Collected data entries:
______________________________
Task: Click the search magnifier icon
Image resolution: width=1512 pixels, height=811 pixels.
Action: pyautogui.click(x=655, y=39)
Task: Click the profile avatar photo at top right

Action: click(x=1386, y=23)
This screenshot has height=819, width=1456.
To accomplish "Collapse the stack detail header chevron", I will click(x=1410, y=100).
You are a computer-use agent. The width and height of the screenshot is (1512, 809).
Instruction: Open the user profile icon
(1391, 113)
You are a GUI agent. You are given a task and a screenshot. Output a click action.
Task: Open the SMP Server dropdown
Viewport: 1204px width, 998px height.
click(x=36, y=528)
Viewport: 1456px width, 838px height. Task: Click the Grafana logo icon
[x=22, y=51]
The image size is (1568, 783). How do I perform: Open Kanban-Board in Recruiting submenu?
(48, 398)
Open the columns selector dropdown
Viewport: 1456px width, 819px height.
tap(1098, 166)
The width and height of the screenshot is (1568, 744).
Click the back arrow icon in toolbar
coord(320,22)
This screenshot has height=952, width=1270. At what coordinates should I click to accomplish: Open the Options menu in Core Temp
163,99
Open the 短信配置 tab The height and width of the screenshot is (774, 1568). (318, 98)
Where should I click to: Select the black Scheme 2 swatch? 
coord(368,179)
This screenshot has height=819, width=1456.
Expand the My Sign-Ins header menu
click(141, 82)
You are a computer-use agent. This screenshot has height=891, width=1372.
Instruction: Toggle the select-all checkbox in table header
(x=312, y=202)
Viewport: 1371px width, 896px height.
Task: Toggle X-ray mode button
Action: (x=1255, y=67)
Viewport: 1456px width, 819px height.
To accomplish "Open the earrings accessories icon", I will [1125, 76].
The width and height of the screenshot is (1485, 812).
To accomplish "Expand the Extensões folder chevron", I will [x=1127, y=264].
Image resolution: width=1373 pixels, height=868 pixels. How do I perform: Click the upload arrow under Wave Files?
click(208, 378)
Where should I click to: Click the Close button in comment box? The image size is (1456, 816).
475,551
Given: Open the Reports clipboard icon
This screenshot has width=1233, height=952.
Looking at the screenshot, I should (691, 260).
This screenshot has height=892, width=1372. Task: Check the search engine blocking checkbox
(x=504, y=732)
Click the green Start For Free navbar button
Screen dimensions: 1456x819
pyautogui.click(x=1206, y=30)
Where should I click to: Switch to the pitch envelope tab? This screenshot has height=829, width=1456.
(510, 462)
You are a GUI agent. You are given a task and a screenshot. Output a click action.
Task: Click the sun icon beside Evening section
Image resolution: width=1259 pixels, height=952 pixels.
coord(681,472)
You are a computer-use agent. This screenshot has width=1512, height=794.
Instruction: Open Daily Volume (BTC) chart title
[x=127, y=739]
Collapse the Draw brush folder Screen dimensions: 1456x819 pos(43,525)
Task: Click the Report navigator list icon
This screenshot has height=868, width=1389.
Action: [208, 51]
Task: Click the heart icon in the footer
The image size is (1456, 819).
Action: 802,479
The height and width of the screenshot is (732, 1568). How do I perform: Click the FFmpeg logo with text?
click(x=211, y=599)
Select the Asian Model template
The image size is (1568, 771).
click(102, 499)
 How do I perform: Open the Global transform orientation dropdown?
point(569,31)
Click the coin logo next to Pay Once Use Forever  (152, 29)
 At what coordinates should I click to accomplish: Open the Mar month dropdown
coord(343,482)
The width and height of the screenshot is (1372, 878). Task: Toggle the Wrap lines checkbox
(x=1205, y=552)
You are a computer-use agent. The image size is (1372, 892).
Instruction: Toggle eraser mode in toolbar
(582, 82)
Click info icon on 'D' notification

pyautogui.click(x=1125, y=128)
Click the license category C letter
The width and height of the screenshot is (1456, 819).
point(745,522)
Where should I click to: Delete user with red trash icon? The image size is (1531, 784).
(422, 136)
______________________________
- [Task objective]:
The full set of entries above has to be restated exactly.

- [Response area]:
Task: Click the search magnifier icon
Image resolution: width=1512 pixels, height=811 pixels.
Action: pyautogui.click(x=655, y=39)
Task: Click the profile avatar photo at top right

Action: click(x=1386, y=23)
This screenshot has height=819, width=1456.
To accomplish "Collapse the stack detail header chevron", I will click(x=1410, y=100).
You are a computer-use agent. The width and height of the screenshot is (1512, 809).
Instruction: Open the user profile icon
(1391, 113)
You are a GUI agent. You are given a task and a screenshot. Output a click action.
Task: Open the SMP Server dropdown
Viewport: 1204px width, 998px height.
click(x=36, y=528)
Viewport: 1456px width, 838px height. Task: Click the Grafana logo icon
[x=22, y=51]
The image size is (1568, 783). How do I perform: Open Kanban-Board in Recruiting submenu?
(48, 398)
Open the columns selector dropdown
Viewport: 1456px width, 819px height.
tap(1098, 166)
The width and height of the screenshot is (1568, 744).
Click the back arrow icon in toolbar
coord(320,22)
This screenshot has height=952, width=1270. At what coordinates should I click to accomplish: Open the Options menu in Core Temp
163,99
Open the 短信配置 tab The height and width of the screenshot is (774, 1568). (318, 98)
Where should I click to: Select the black Scheme 2 swatch? 
coord(368,179)
This screenshot has height=819, width=1456.
Expand the My Sign-Ins header menu
click(141, 82)
You are a computer-use agent. This screenshot has height=891, width=1372.
Instruction: Toggle the select-all checkbox in table header
(x=312, y=202)
Viewport: 1371px width, 896px height.
Task: Toggle X-ray mode button
Action: (x=1255, y=67)
Viewport: 1456px width, 819px height.
To accomplish "Open the earrings accessories icon", I will [1125, 76].
The width and height of the screenshot is (1485, 812).
To accomplish "Expand the Extensões folder chevron", I will [x=1127, y=264].
Image resolution: width=1373 pixels, height=868 pixels. How do I perform: Click the upload arrow under Wave Files?
click(208, 378)
Where should I click to: Click the Close button in comment box? The image size is (1456, 816).
475,551
Given: Open the Reports clipboard icon
This screenshot has width=1233, height=952.
Looking at the screenshot, I should (691, 260).
This screenshot has height=892, width=1372. Task: Check the search engine blocking checkbox
(x=504, y=732)
Click the green Start For Free navbar button
Screen dimensions: 1456x819
pyautogui.click(x=1206, y=30)
Where should I click to: Switch to the pitch envelope tab? This screenshot has height=829, width=1456.
(510, 462)
You are a GUI agent. You are given a task and a screenshot. Output a click action.
Task: Click the sun icon beside Evening section
Image resolution: width=1259 pixels, height=952 pixels.
coord(681,472)
You are a computer-use agent. This screenshot has width=1512, height=794.
Instruction: Open Daily Volume (BTC) chart title
[x=127, y=739]
Collapse the Draw brush folder Screen dimensions: 1456x819 pos(43,525)
Task: Click the Report navigator list icon
This screenshot has height=868, width=1389.
Action: [208, 51]
Task: Click the heart icon in the footer
The image size is (1456, 819).
Action: 802,479
The height and width of the screenshot is (732, 1568). How do I perform: Click the FFmpeg logo with text?
click(x=211, y=599)
Select the Asian Model template
The image size is (1568, 771).
click(102, 499)
 How do I perform: Open the Global transform orientation dropdown?
point(569,31)
Click the coin logo next to Pay Once Use Forever  (152, 29)
 At what coordinates should I click to accomplish: Open the Mar month dropdown
coord(343,482)
The width and height of the screenshot is (1372, 878). Task: Toggle the Wrap lines checkbox
(x=1205, y=552)
You are a computer-use agent. The image size is (1372, 892).
Instruction: Toggle eraser mode in toolbar
(582, 82)
Click info icon on 'D' notification

pyautogui.click(x=1125, y=128)
Click the license category C letter
The width and height of the screenshot is (1456, 819).
point(745,522)
Where should I click to: Delete user with red trash icon? The image size is (1531, 784).
(422, 136)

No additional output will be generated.